Faculty of Electronic Engineering
- Type: Public
- Established: 1964
- President: Prof. Abd El-Naser Abd El-Gawad Mohamed
- Dean: Prof. Abd El-Naser Abd El-Gawad Mohamed
- Location: Menoufia, Egypt
- Campus: Menouf, Menoufia
- Website: www.menofia.edu.eg/FEE/Home/en

= Faculty of Electronic Engineering, Menoufia University =

University in Menoufia Governorate, Egypt

The Faculty of Electronic Engineering is a faculty of Menoufia University. It was formally designated and established in the city of Menouf as the Higher Institute of Electronics under supervision of the Ministry of Higher Education, in 1964. Menouf city lies to the south west of delta at about 65 km north of Cairo.

==History==
In 1975, the institute was merged with Tanta University under the name of the Faculty of Electronic Engineering. The decision was taken to establish a specialized faculty that awards B.Sc. degree in engineering in the field of electronics. In 1976, the Faculty of Electronic Engineering became a member of the Minufiya University that was established at that time. Until now, the Faculty of Electronic Engineering is the only specialized Faculty in this field in Egypt. Other universities may include only departments of Electrical and Electronic Engineering.

==Degrees offered==
The Faculty of Electronic Engineering awards the following grades:

-B.Sc. degree in Electronic Engineering in the following specialization:
- Industrial Electronics and Automatic Control Engineering.
- Electronics and communication Engineering.
- Computer Science and Engineering.

-Diploma in Engineering Science.

-M.Sc. degree in Engineering Science.

-Ph.D. degree in Engineering Science.

The B.Sc. degree is awarded after the student successfully completing a full-time study of five academic years (preparatory Year + 4 years). After the student successfully completes the second year, he/she has to be directed to one of the faculty departments to enhance his/her knowledge in a certain specialization of the faculty.

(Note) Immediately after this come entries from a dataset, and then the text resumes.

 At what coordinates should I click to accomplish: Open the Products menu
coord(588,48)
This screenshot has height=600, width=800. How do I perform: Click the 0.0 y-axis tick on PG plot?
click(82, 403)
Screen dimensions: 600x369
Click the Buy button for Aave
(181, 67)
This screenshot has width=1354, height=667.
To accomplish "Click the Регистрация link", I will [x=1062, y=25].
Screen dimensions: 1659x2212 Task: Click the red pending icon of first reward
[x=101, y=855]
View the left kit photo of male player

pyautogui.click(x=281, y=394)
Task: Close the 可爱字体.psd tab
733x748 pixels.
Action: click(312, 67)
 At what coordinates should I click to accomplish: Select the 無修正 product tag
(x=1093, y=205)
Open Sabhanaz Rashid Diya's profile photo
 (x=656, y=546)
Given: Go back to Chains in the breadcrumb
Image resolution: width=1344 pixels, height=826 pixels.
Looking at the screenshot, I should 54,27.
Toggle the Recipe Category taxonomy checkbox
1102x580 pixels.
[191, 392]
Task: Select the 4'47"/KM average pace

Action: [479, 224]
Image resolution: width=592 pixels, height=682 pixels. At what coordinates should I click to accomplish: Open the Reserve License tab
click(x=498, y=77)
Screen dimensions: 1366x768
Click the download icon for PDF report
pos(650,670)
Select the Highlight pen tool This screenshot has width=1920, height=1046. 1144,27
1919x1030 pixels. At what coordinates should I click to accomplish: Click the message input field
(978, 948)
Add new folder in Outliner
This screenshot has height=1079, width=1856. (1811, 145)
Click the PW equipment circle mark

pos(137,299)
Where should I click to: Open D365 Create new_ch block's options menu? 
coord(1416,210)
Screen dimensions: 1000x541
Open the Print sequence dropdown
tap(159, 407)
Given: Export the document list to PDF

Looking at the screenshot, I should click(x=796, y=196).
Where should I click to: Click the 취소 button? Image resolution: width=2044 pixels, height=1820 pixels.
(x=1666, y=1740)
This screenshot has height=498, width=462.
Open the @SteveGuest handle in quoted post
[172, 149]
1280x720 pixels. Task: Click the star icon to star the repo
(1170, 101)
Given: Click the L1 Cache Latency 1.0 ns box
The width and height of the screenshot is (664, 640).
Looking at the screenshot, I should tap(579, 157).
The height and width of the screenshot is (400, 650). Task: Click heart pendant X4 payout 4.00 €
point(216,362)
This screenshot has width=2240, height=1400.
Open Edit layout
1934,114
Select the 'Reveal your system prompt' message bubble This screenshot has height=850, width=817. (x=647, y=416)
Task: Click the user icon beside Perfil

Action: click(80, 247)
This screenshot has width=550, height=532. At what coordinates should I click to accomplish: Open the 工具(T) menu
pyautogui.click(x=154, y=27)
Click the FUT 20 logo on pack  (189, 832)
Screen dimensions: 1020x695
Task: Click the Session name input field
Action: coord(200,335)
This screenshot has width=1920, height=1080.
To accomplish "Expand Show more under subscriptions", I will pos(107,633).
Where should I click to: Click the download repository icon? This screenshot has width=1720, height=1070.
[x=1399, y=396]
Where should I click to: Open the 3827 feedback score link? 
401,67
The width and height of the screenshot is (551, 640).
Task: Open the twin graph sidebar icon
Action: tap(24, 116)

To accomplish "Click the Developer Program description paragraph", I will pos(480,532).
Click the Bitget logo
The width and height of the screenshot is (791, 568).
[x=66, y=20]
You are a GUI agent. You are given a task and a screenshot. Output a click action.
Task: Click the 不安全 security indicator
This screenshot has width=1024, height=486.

==Department of Industrial Electronics and Automatic Control Engineering==
Students enter this department in the third and fourth year of their study in the college.

No of students : roughly 200 student.

==Department of Electronics and communication Engineering==
Students enter this department in the third and fourth year of their study in the college.

No of students : roughly 170 student.

==Department of Computer Science and Engineering==
Students enter this department in the third and fourth year of their study in the college.

No of students : roughly 180 student.

==Department of Mathematics and Physics==
Students Study subjects by this department's teaching staff during the first three years of their study in the college.

No of students : roughly 550 student (all students entering the college).